O governo brasileiro decidiu formar um grupo de trabalho interministerial para avaliar possíveis respostas à tarifa de 50% sobre produtos nacionais anunciada por Donald Trump.
Segundo o ministro Rui Costa, o grupo vai estudar medidas de retaliação aos EUA e alternativas para ampliar mercados, visando minimizar impactos nas exportações.
As discussões ocorrem enquanto autoridades dos dois países negociam para tentar reverter a decisão antes da tarifa entrar em vigor, em agosto.
Motivações e declarações de Trump
O ex-presidente Donald Trump justificou a imposição da tarifa como reação ao julgamento do ex-presidente Jair Bolsonaro pelo Supremo Tribunal Federal (STF), classificando o processo como “uma vergonha internacional” e “caça às bruxas”. Ele também acusou o Brasil, sem apresentar provas, de atacar a liberdade de expressão e empresas de tecnologia americanas, citando decisões do STF que teriam censurado plataformas de mídia social dos EUA.
Trump afirmou ainda que há uma desvantagem comercial dos EUA em relação ao Brasil. No entanto, dados oficiais mostram que desde 2009 o Brasil importa mais dos EUA do que exporta, acumulando déficit na balança comercial.

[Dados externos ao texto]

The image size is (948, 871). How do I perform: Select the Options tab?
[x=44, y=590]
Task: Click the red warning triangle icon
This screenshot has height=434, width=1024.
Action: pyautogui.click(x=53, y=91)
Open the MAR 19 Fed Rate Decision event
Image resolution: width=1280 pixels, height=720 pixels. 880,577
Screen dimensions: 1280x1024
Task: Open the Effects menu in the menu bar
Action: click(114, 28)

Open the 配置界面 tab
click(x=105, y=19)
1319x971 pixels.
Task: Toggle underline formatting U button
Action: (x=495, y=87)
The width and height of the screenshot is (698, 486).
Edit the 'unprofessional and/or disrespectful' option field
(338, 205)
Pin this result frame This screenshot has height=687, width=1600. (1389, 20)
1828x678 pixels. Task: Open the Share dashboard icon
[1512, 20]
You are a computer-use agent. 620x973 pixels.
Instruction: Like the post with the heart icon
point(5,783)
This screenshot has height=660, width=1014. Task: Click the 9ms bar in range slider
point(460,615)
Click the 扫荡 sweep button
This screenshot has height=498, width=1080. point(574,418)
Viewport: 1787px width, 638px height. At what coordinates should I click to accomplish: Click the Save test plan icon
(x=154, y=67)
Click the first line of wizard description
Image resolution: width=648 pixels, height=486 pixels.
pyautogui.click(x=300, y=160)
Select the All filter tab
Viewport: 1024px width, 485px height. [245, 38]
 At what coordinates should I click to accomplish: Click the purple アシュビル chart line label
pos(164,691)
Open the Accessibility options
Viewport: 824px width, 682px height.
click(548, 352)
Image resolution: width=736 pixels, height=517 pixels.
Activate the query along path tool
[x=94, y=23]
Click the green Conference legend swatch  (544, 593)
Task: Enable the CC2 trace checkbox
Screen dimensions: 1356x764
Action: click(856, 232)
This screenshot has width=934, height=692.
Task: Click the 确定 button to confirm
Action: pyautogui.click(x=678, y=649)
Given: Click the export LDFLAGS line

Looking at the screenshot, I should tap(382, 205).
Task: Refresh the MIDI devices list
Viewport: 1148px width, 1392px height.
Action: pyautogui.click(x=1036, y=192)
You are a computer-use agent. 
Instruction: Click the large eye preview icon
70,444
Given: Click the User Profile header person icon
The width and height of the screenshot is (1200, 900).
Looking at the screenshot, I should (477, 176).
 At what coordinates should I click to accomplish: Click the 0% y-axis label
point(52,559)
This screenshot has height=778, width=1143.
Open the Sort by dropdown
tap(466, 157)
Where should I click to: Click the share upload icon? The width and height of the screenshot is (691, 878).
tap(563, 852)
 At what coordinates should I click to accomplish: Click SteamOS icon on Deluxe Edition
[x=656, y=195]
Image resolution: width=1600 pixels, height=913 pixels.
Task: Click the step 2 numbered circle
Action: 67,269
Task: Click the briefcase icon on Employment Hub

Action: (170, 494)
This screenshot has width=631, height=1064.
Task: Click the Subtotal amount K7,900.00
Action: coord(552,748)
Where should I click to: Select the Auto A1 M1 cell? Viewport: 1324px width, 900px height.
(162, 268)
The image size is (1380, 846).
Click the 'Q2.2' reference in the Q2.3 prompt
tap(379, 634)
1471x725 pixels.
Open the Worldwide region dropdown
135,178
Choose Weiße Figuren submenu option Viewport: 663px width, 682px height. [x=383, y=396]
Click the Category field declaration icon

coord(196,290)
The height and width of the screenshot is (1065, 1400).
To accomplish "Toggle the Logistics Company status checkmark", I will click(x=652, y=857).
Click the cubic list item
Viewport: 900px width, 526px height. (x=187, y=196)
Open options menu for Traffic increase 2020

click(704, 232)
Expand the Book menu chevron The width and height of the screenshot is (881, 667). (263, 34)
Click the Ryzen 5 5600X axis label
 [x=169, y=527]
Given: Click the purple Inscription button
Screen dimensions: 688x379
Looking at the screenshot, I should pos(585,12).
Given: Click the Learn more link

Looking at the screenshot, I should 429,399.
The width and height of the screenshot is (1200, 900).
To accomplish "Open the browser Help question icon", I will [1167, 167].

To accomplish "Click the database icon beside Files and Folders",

Reações do governo brasileiro
O presidente Lula declarou que o Brasil “não aceitará ser tutelado por ninguém” e prometeu responder à tarifa de Trump com base na Lei da Reciprocidade Econômica. Essa legislação permite ao governo adotar medidas como sobretaxas na importação de bens e serviços, suspensão de acordos comerciais e, em situações excepcionais, suspensão de direitos de propriedade intelectual, como royalties e patentes.
Lula também ressaltou que o julgamento dos envolvidos na tentativa de golpe de Estado de 8 de janeiro de 2023 é de responsabilidade exclusiva da Justiça brasileira.
O Itamaraty manifestou descontentamento ao devolver a carta enviada pela embaixada dos EUA, em protesto. Fontes diplomáticas informaram que a embaixadora Maria Luisa Escorel considerou o conteúdo do documento “ofensivo” e “inaceitável”.